IMAGES_DIR = "Images"
IMAGES_TAR_PATH = os.path.join(os.getcwd(), f"{IMAGES_DIR}.tar")

ANNS_METADATA_URL = r"https://github.com/benjiebob/StanfordExtra/raw/master/keypoint_definitions.csv"
ANNS_METADATA = "keypoint_definitions.csv"

# Download if dataset does not exists.
if not os.path.exists(IMAGES_DIR):
    download_unzip(IMAGES_URL, IMAGES_TAR_PATH)
    os.remove(IMAGES_TAR_PATH)

if not os.path.isfile(ANNS_METADATA):
    download_unzip(ANNS_METADATA_URL, ANNS_METADATA)


In [58]:
ANN_PATH = "StanfordExtra_V12"
JSON_PATH = os.path.join(ANN_PATH, "StanfordExtra_v12.json")

with open(JSON_PATH) as file:
    json_data = json.load(file)

In [59]:
train_ids = np.load(os.path.join(ANN_PATH,
                                 "train_stanford_StanfordExtra_v12.npy"))
val_ids = np.load(os.path.join(ANN_PATH,
                               "test_stanford_StanfordExtra_v12.npy"))

print(f"Train Samples: {len(train_ids)}")
print(f"Validation Samples: {len(val_ids)}")

Train Samples: 6773
Validation Samples: 1703


In [60]:
print(type(train_ids))
print(train_ids)
train_json_data = []
for train_id in train_ids:
    train_json_data.append(json_data[train_id])

val_json_data = []
for val_id in val_ids:
    val_json_data.append(json_data[val_id])


<class 'numpy.ndarray'>
[ 910  917  920 ... 8977 9745 9742]


In [61]:
DATA_DIR = "animal-pose-data"

TRAIN_DIR         = f"train"
TRAIN_FOLDER_IMG    = f"images"
TRAIN_FOLDER_LABELS = f"labels"

TRAIN_IMG_PATH   = os.path.join(DATA_DIR, TRAIN_DIR, TRAIN_FOLDER_IMG)
TRAIN_LABEL_PATH = os.path.join(DATA_DIR, TRAIN_DIR, TRAIN_FOLDER_LABELS)

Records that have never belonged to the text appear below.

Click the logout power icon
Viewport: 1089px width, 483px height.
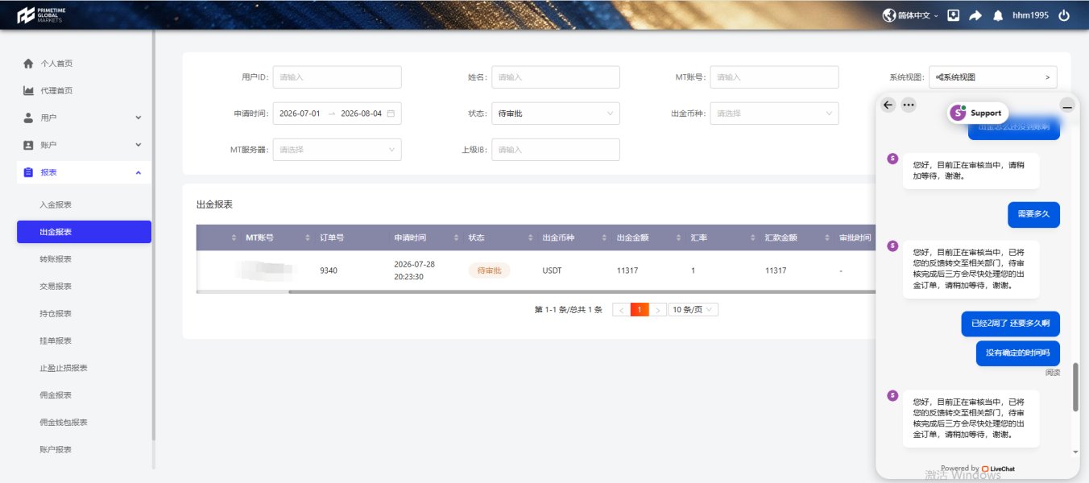(1064, 15)
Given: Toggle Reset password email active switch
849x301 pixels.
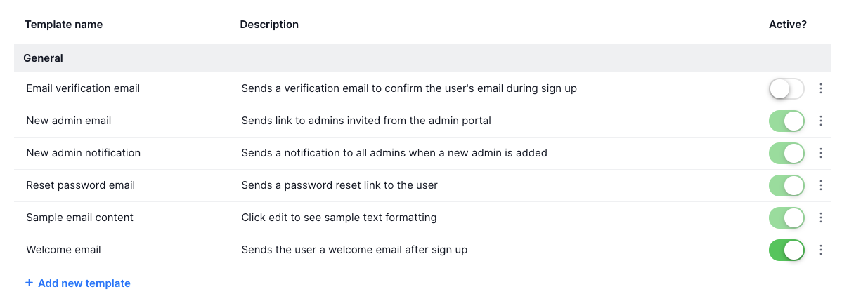Looking at the screenshot, I should (786, 186).
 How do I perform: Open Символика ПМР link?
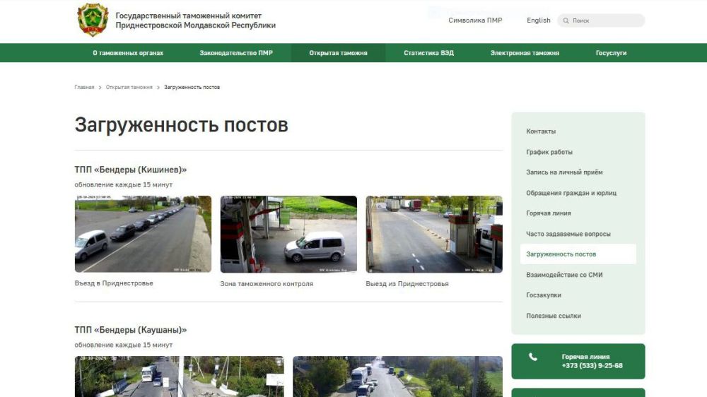pos(475,20)
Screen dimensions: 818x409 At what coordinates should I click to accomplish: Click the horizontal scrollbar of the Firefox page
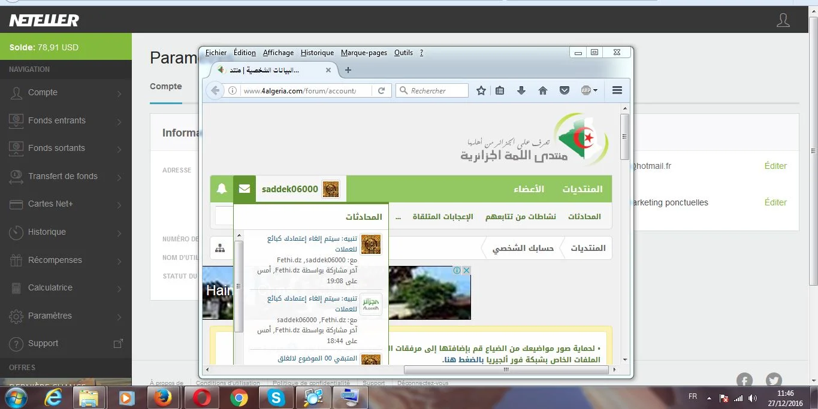[506, 370]
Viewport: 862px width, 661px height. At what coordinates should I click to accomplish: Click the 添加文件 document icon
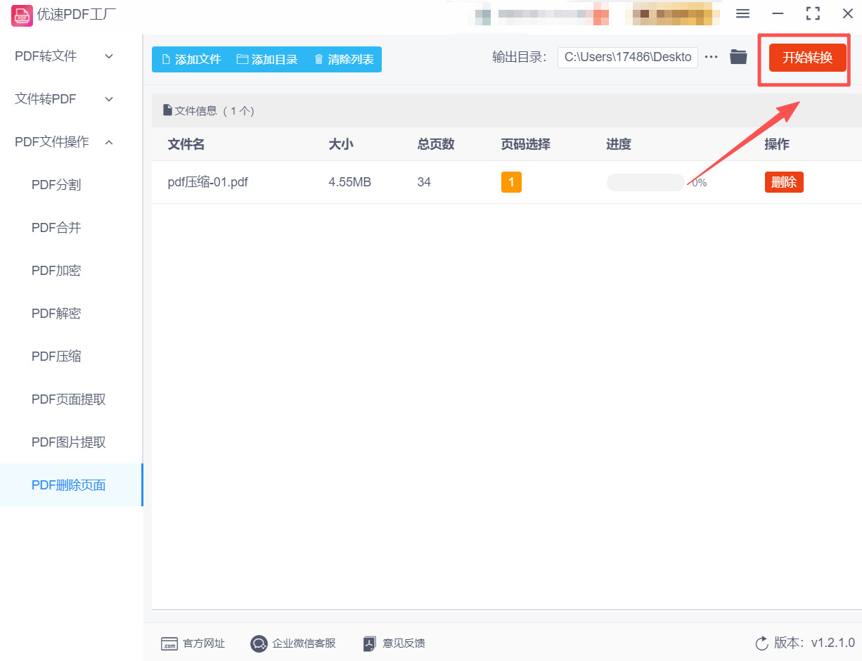pyautogui.click(x=167, y=60)
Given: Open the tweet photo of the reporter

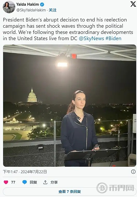Looking at the screenshot, I should click(69, 106).
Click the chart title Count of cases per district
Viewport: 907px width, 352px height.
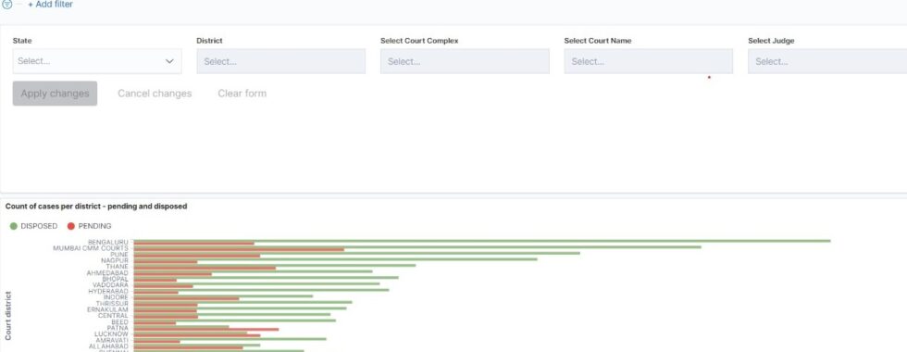click(x=96, y=206)
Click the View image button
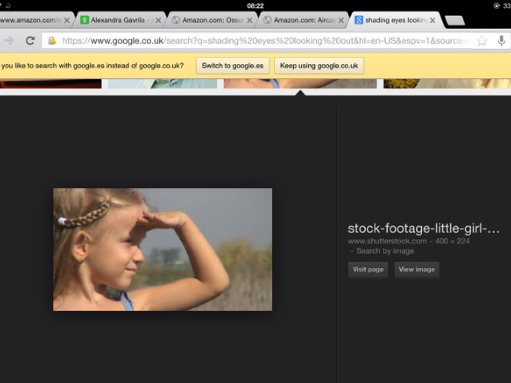 click(x=417, y=269)
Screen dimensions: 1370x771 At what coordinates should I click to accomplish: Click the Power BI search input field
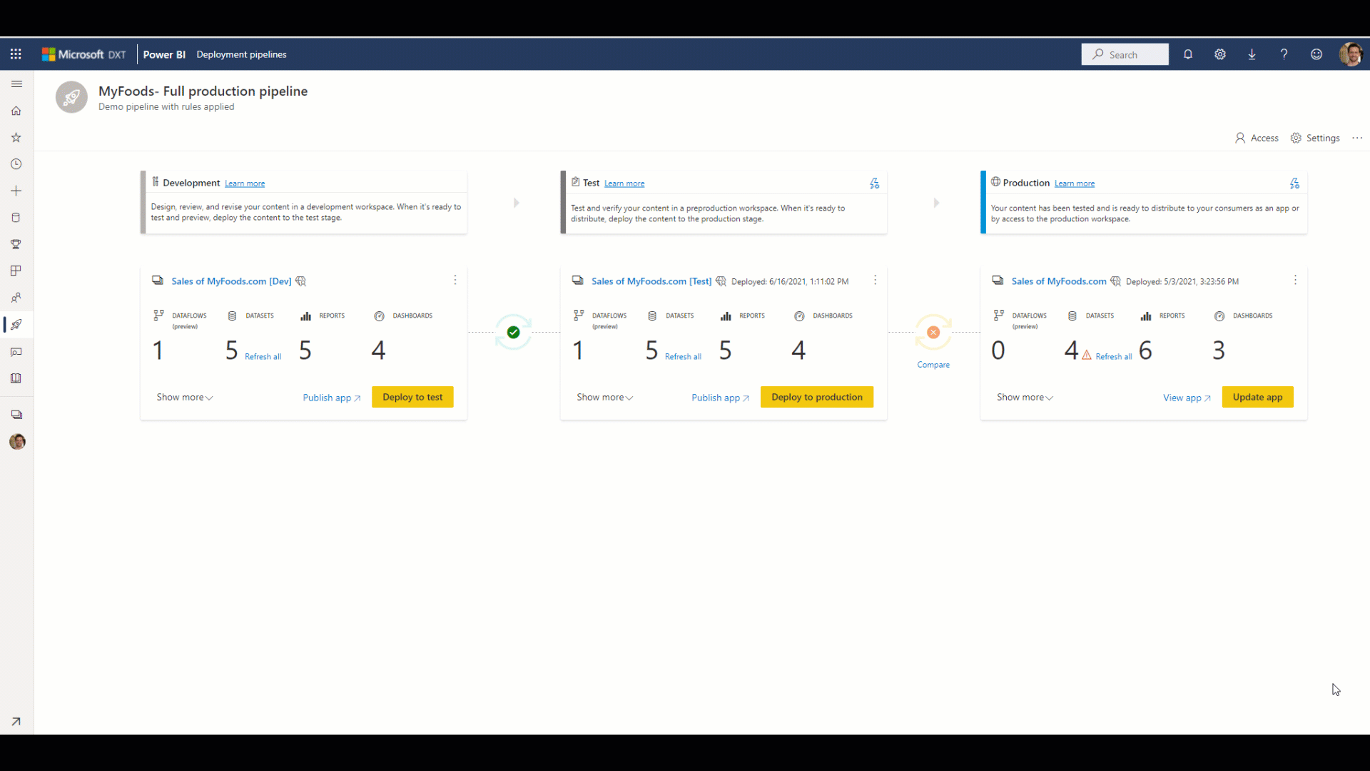[x=1125, y=54]
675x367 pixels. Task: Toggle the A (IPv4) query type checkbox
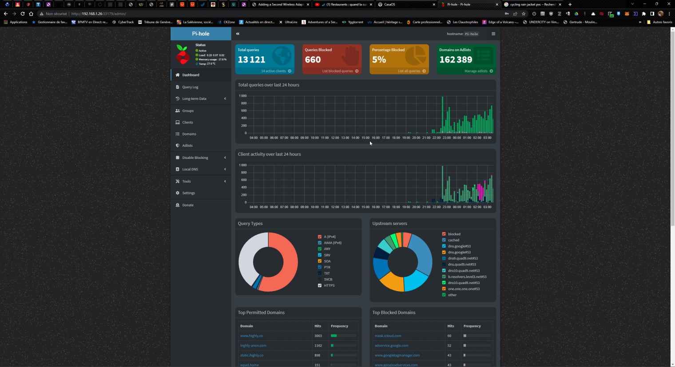click(x=319, y=237)
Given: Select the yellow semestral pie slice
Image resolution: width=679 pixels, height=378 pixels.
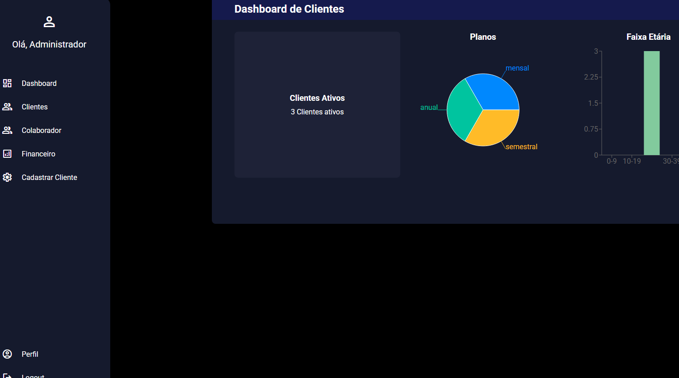Looking at the screenshot, I should pyautogui.click(x=492, y=128).
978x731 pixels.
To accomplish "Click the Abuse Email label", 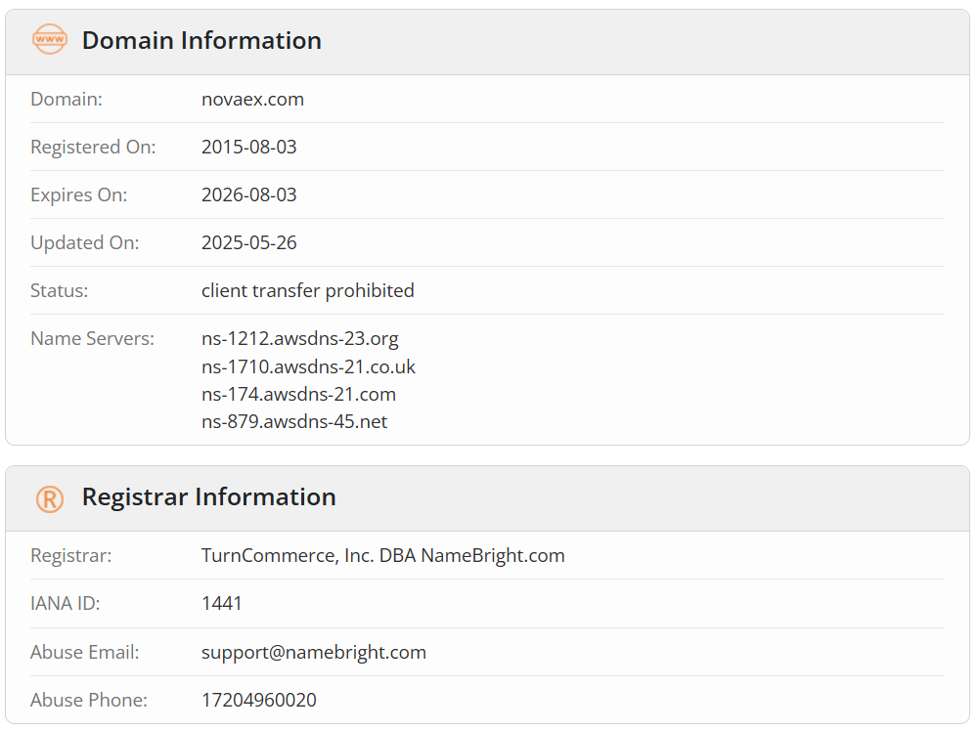I will coord(85,652).
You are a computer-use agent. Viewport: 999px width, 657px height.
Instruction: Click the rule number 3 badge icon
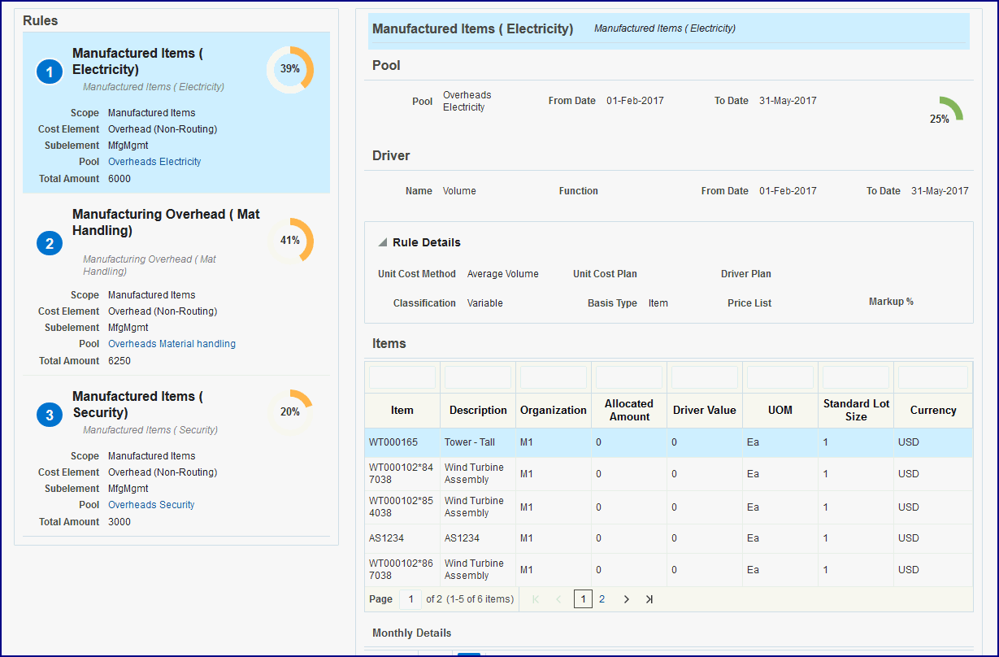point(50,416)
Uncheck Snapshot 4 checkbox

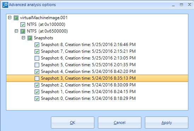point(37,72)
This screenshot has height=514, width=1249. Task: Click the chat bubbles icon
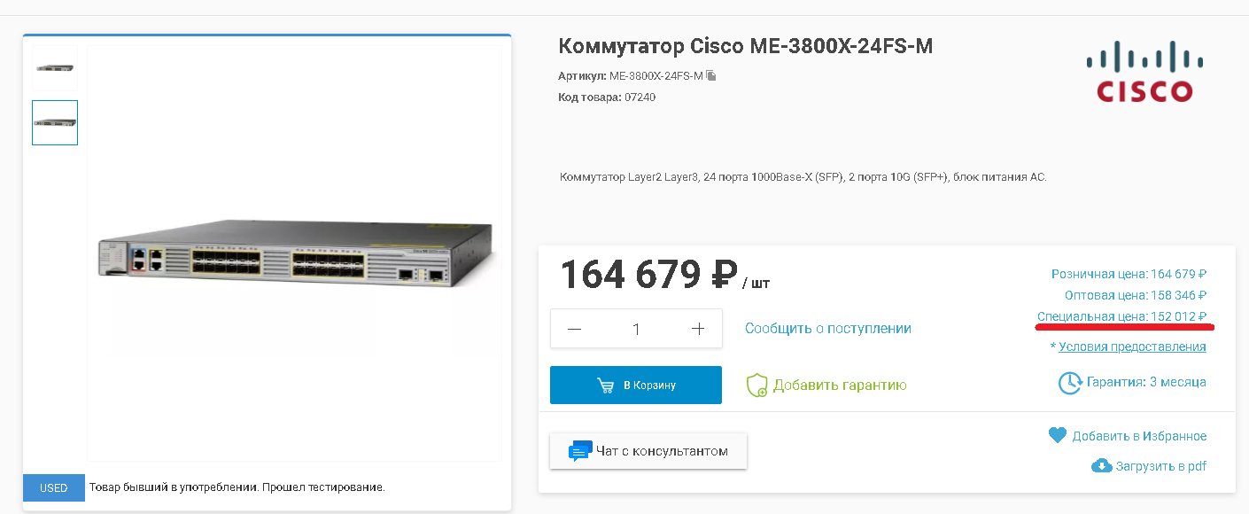(580, 451)
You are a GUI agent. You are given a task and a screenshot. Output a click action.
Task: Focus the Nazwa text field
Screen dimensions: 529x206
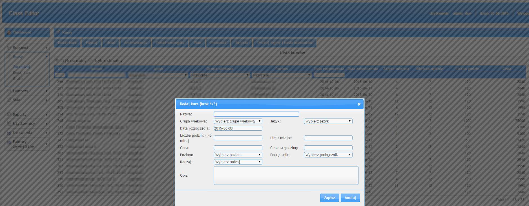tap(256, 114)

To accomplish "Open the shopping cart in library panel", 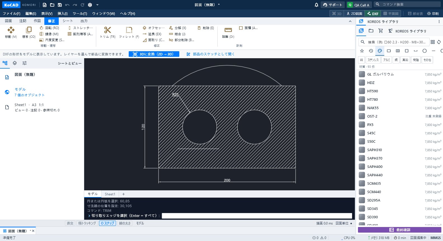I will pos(380,31).
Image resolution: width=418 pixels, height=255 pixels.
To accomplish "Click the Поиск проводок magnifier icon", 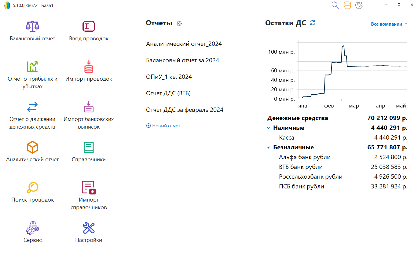I will 32,188.
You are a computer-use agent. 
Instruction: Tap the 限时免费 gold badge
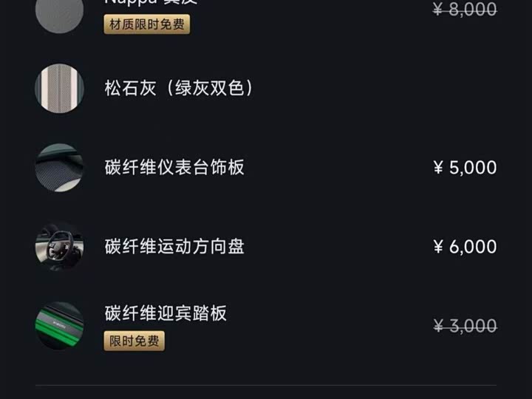134,341
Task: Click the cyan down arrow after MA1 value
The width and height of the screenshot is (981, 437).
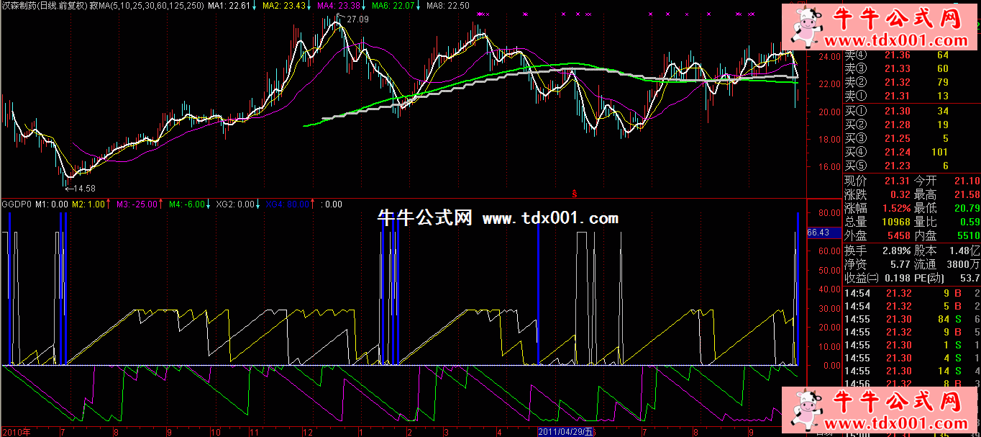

VALID_DIR           = f"valid"
VALID_FOLDER_IMG    = f"images"
VALID_FOLDER_LABELS = f"labels"

VALID_IMG_PATH   = os.path.join(DATA_DIR, VALID_DIR, VALID_FOLDER_IMG)
VALID_LABEL_PATH = os.path.join(DATA_DIR, VALID_DIR, VALID_FOLDER_LABELS)

os.makedirs(TRAIN_IMG_PATH, exist_ok=True)
os.makedirs(TRAIN_LABEL_PATH, exist_ok=True)
os.makedirs(VALID_IMG_PATH, exist_ok=True)
os.makedirs(VALID_LABEL_PATH, exist_ok=True)


In [62]:
train_json_data = []
for train_id in train_ids:
    train_json_data.append(json_data[train_id])

val_json_data = []
for val_id in val_ids:
    val_json_data.append(json_data[val_id])

In [63]:
for data in train_json_data:
    img_file = data["img_path"]
    filename = img_file.split("/")[-1]
    copyfile(os.path.join(IMAGES_DIR, img_file),
             os.path.join(TRAIN_IMG_PATH, filename))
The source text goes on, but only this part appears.